В компьютере не было уралмашевского макета, даже следов никаких. Троепольский посмотрел на Марата, а Марат на Троепольского.
– Чушь какая-то.
Марат промолчал. Он боялся, что, если скажет хоть слово, Троепольский как-то догадается, поймет – и тогда все, конец, недаром он сегодня принародно поклялся найти и убить того, кто…
– Ты что-нибудь понимаешь?
Марат отрицательно покачал головой и опять не сказал ни слова.
В дверях послышалось легкое цоканье, как будто мышь бежала на кончиках розовых лапок, сопение, шорох, и в Федину комнату впорхнула необыкновенная собака Гуччи в полосатом пальтеце. Увидав Троепольского и Байсарова, Гуччи сконфуженно замер на месте – раскидистые уши с прической неистово затряслись, – потоптался и ринулся прочь с видом горничной, поутру заставшей молодого господина голым.
– Полька! – заорал Троепольский. – Что ты его… ее выпускаешь?!
– Кого?!
– Да эту свою Гуччи!
– Я не выпускаю. Гуччи, Гучинька, где ты?
Придушенный, словно предсмертный писк, бросок, и в дверях появилась Полина с китайской хохлатой собакой на руках.
– Где уралмашевский макет?
– Что?
– То. Где макет?
“Вот оно, – пронеслось в голове у Полины Светловой. – Я так и знала. На что я только надеялась, когда думала, что… пронесет? Почему я на это надеялась?! Почему была уверена, что если он и догадается, то” – не сразу, не сейчас, а… когда-нибудь потом?!”
Она перехватила Гуччи, так что щекой тот припал к ее заколотившемуся сердцу. Оно колотилось так, что песик отстранился и посмотрел на нее вопросительно.
– Марат, ты так и не нашел макет?
Марат отрицательно покачал головой. Вид у него был странный, словно он последним усилием воли намертво держал себя за язык.
Намертво. Ну, конечно.
– Что значит – не нашел? Я три дня назад… – начал Арсений.
– Три дня назад он и пропал. Как раз когда Федя… Федю… Ты уехал к нему, а Марат сказал мне, что макет пропал.
– А мне? Никто не мог сказать, что он пропал?!
– Как же тебе скажешь, если тебя только сегодня отпустили? – пробормотала Полина и подошла поближе. – А ты… везде посмотрел?
“Не надо было утром заниматься с ней любовью, – решил Троепольский мрачно. – Куда меня понесло?
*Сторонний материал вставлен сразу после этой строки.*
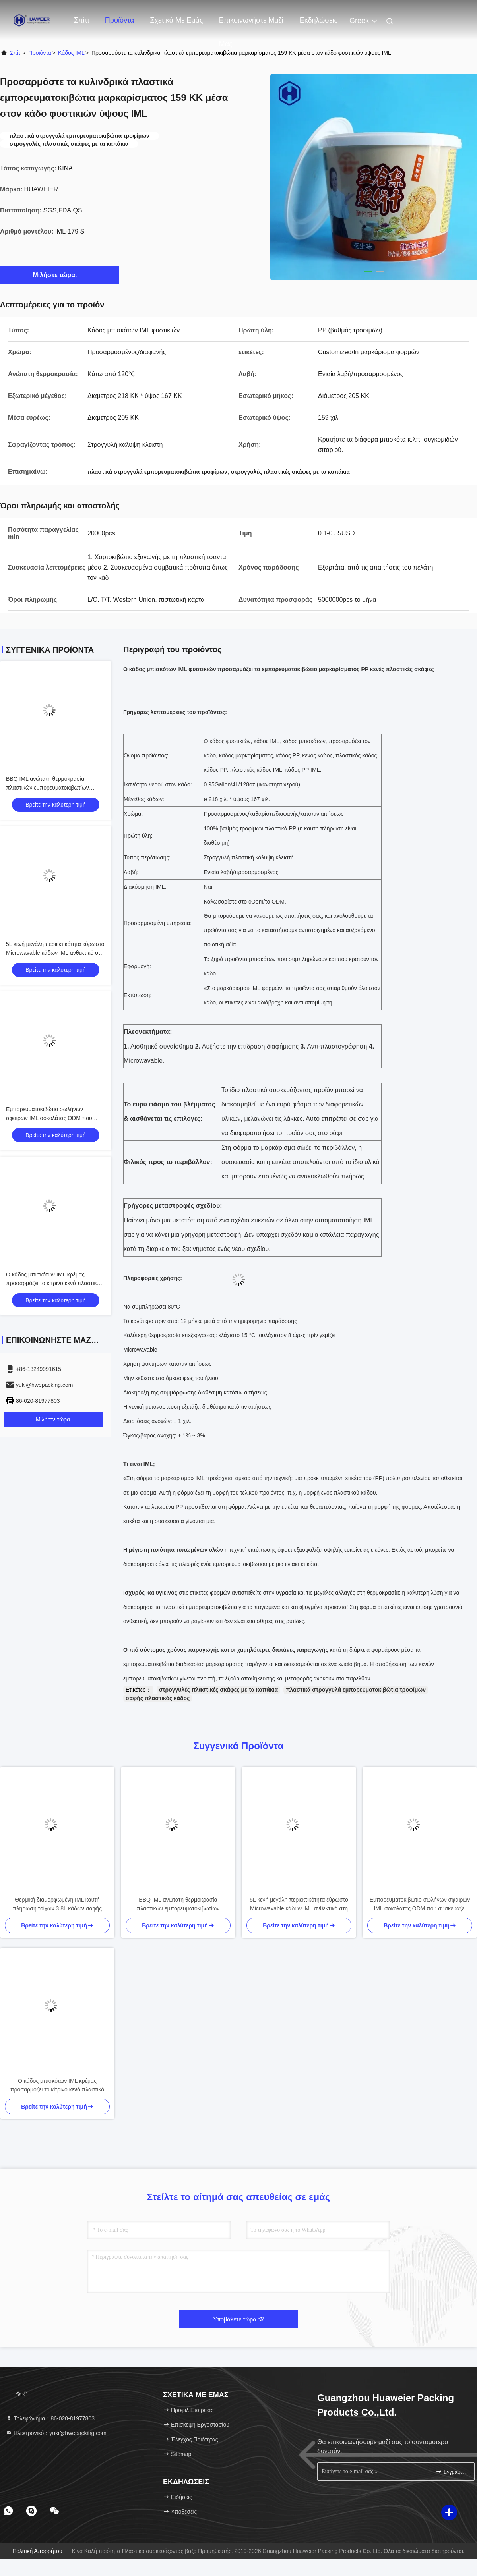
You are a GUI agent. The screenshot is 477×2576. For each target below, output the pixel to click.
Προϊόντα (119, 20)
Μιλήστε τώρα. (60, 275)
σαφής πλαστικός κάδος (158, 1698)
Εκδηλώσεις (318, 20)
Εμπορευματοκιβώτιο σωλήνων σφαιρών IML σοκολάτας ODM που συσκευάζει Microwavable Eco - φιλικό (53, 1118)
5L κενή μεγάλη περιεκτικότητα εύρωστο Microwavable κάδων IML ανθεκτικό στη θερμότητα (55, 953)
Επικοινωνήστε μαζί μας (251, 24)
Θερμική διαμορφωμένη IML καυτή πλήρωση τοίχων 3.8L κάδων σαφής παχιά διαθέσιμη (57, 1904)
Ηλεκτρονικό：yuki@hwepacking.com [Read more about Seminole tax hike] (56, 2433)
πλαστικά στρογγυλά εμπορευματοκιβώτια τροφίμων (356, 1689)
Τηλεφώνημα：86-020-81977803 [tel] (50, 2418)
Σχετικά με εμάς (176, 20)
Чего такого… космического захотелось? – А все ты виноват, прикрикнул он на свой запасной инстинкт, – тебе чего-то все не хватало!” Теперь ее запах, тепло, прядь волос, вывалившаяся из-за уха, заставляла его думать только о волне, пришедшей то ли из Австралии, то ли из Малайзии, конце света, о “я не то что схожу с ума, но устал за лето”, о катастрофе и одиночестве…
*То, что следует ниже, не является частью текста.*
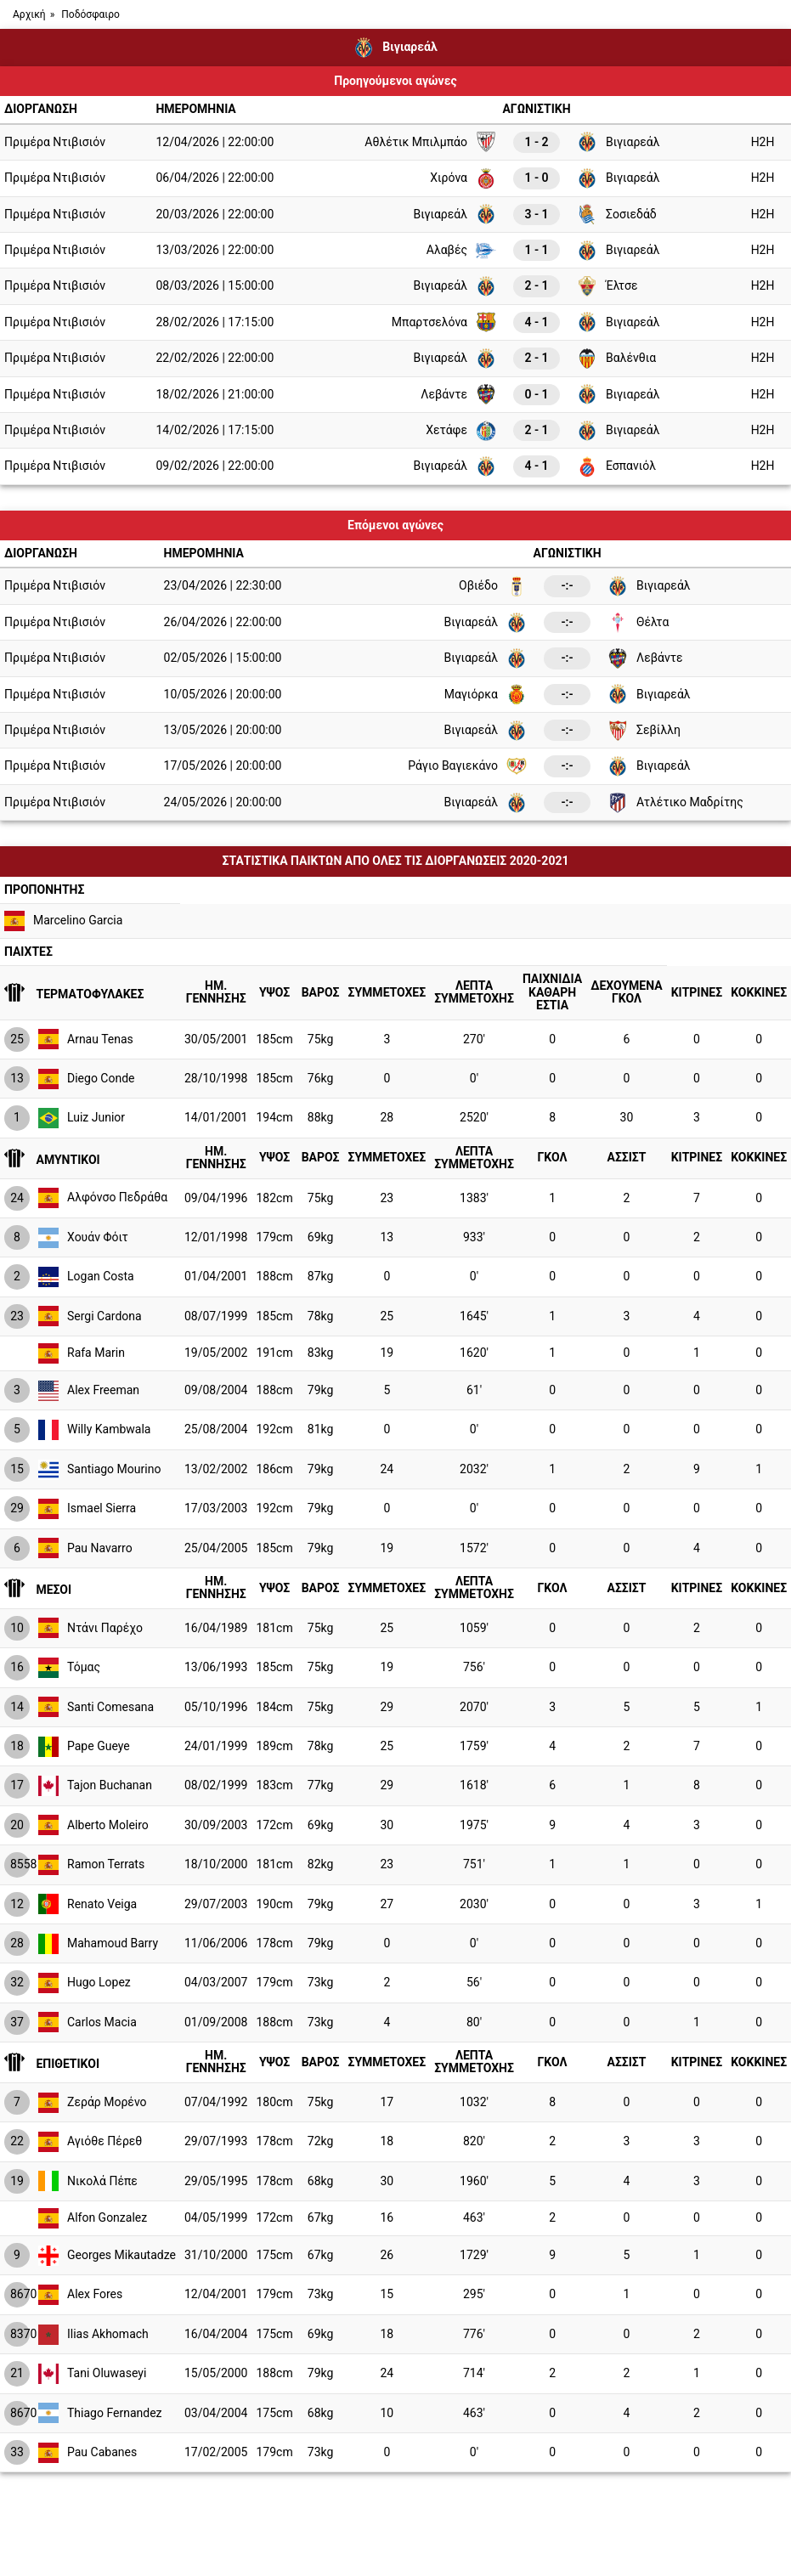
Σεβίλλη (644, 730)
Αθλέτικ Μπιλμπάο (430, 142)
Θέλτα (638, 623)
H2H (763, 142)
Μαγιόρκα (485, 694)
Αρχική (29, 14)
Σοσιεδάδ (617, 214)
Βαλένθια (616, 358)
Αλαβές (461, 250)
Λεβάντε (458, 394)
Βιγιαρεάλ (618, 142)
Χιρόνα (463, 178)
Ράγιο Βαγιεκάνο (467, 766)
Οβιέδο (493, 586)
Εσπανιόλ (616, 466)
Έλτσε (607, 286)
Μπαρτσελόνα (444, 322)
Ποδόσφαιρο (90, 14)
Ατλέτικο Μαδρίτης (675, 803)
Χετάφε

Он заставил себя вернуться в Федину комнату, к монитору, распахнутому в “виртуальный мир”, потому что те двое выжидательно смотрели на него. Даже трое – Гуччи смотрел тоже.
– Куда мог деться макет? – спросил Троепольский у всех троих. – А копии где? Диски?
Кинулись искать диски, но тоже ничего не нашли.
Полина знала, что не найдут, но все-таки надеялась. Договор с отвратительными черными буквами на обороте – “Смерть врагам!” – был у нее в портфеле. Троепольскому она ничего не сказала – он ничего не понял бы и не смог изменить, а она должна была как-то спасать положение.
Как он мог оказаться дома у Троепольского, этот договор? Почему Троепольский с ходу соврал, что “прихватил его случайно”? Он не Федя и ничего и никогда не “прихватывал случайно”! Видел или не видел он надпись на обороте? Как узнать? Как спросить?
Спросить Полина Светлова не решилась. В его спальне, выждав время, когда он отвернется, она осторожно сунула договор в свой портфель – неопровержимая улика, только она до сих пор не знала, кого и в чем именно уличает.
– Так, – сказал Троепольский. – Забавно.
Марат и Светлова смотрели в разные стороны – вид у обоих был беспомощный и несчастный. Гуччи выглядел еще более несчастным.
Один Троепольский не мог себе позволить быть ни беспомощным, ни несчастным. Он всегда и за все отвечал – даже книжка такая была в его детстве, называлась “Я отвечаю за все”. Арсений Троепольский не был таким благородным максималистом, как герой этой книжки, но всегда и за все отвечал сам.